Brief>
Render the lines from the one containing "Where should I click to: Click the '5" through the last line, inclusive, as a two-column CSV with the headers instruction and location. Give one row per request, with its text and its answer each in a single quoted field, line breaks turned into spaces, and the pictures left out.

----

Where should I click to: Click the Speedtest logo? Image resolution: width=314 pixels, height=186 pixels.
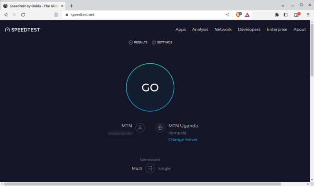22,29
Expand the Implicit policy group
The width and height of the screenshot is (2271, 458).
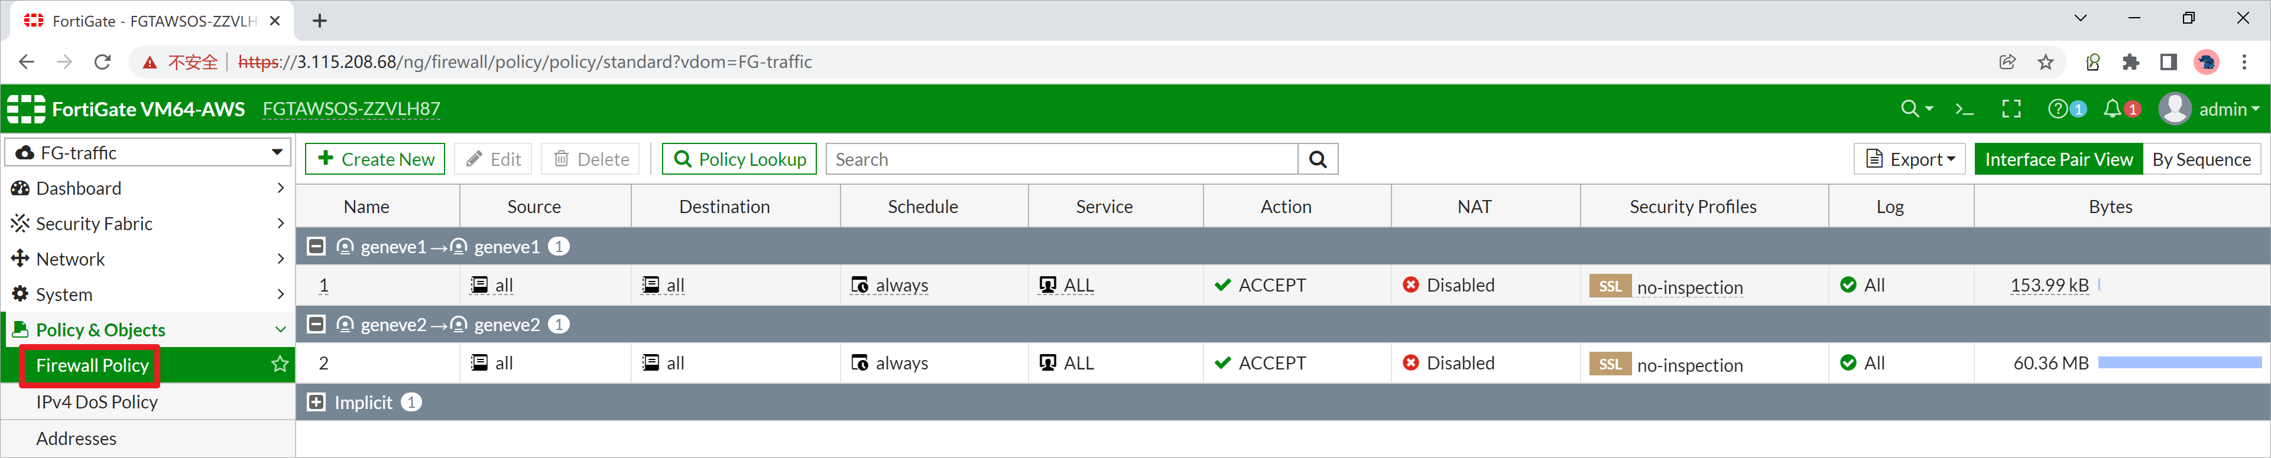point(316,403)
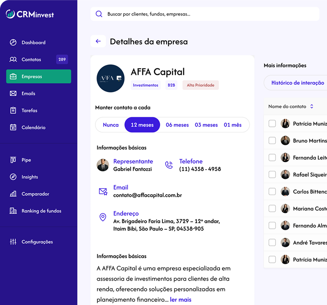Sort by Nome do contato arrows
Viewport: 327px width, 305px height.
[312, 106]
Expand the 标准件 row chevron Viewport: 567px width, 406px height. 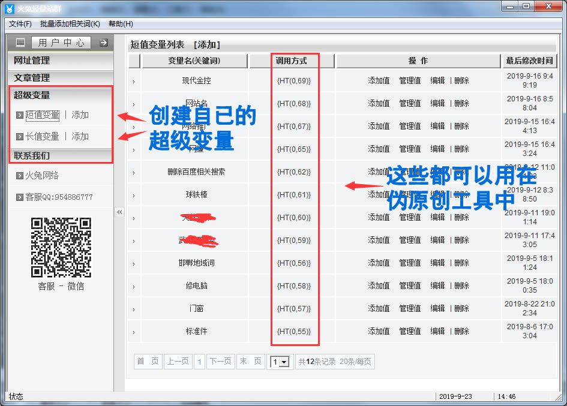[133, 332]
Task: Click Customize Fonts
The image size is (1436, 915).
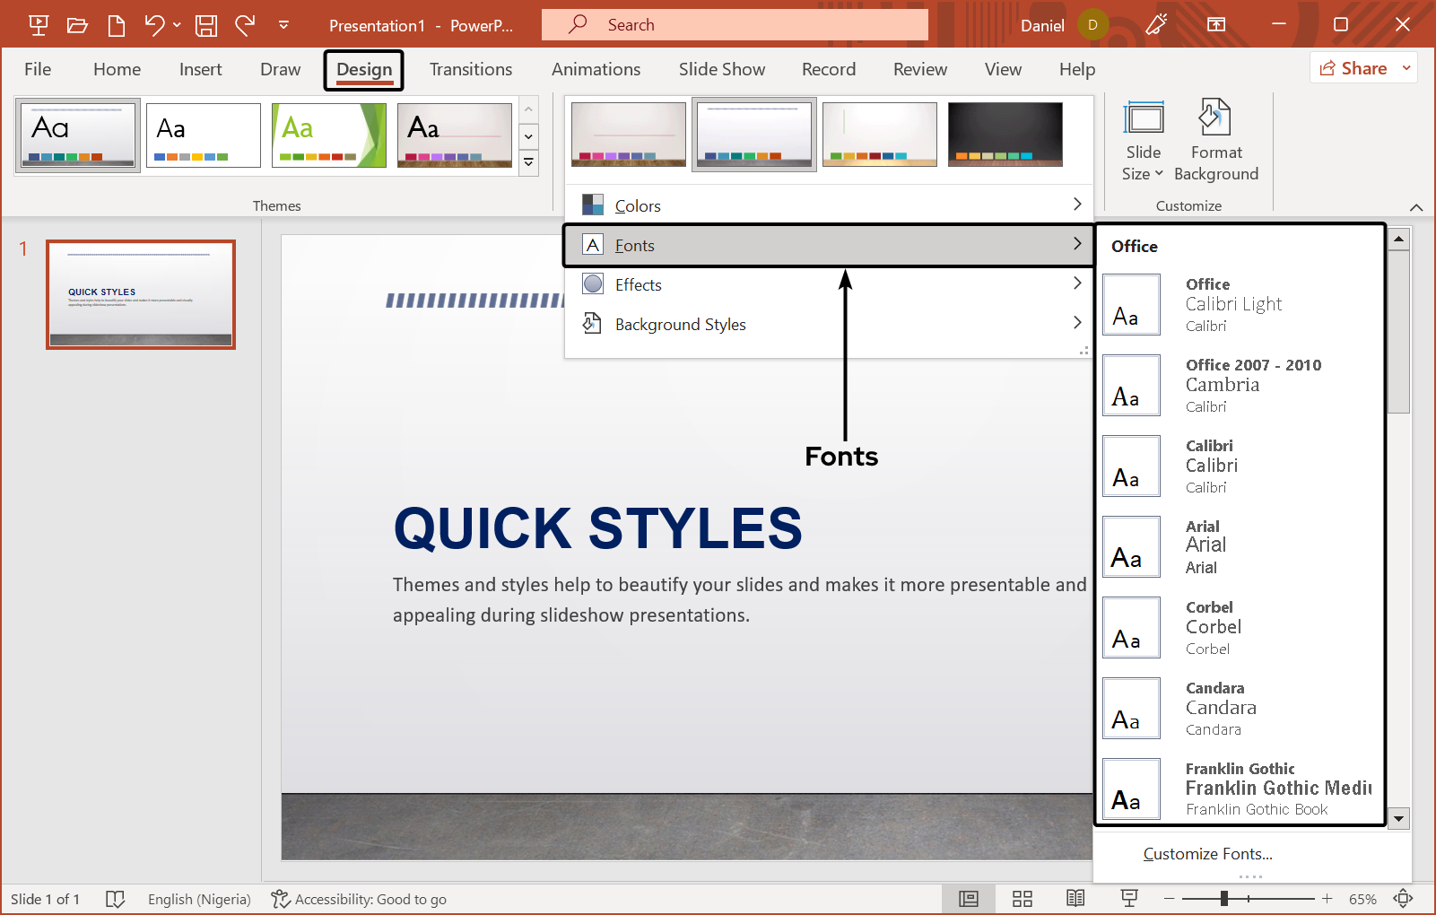Action: [1207, 853]
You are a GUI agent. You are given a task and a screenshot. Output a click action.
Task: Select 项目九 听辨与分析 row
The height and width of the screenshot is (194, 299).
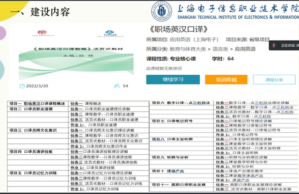pos(170,157)
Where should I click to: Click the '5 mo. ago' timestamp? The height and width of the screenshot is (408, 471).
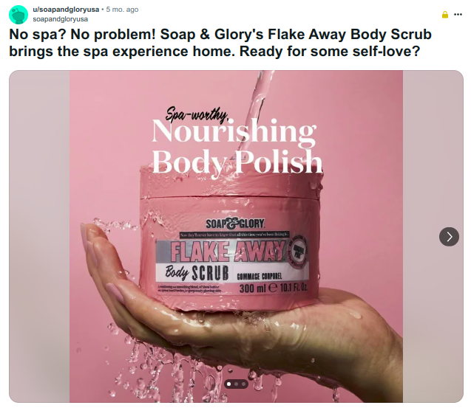coord(122,10)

----

Solution to this exercise>
instruction,location
"Where should I click to: Click the '5 mo. ago' timestamp? The height and width of the screenshot is (408, 471).","coord(122,10)"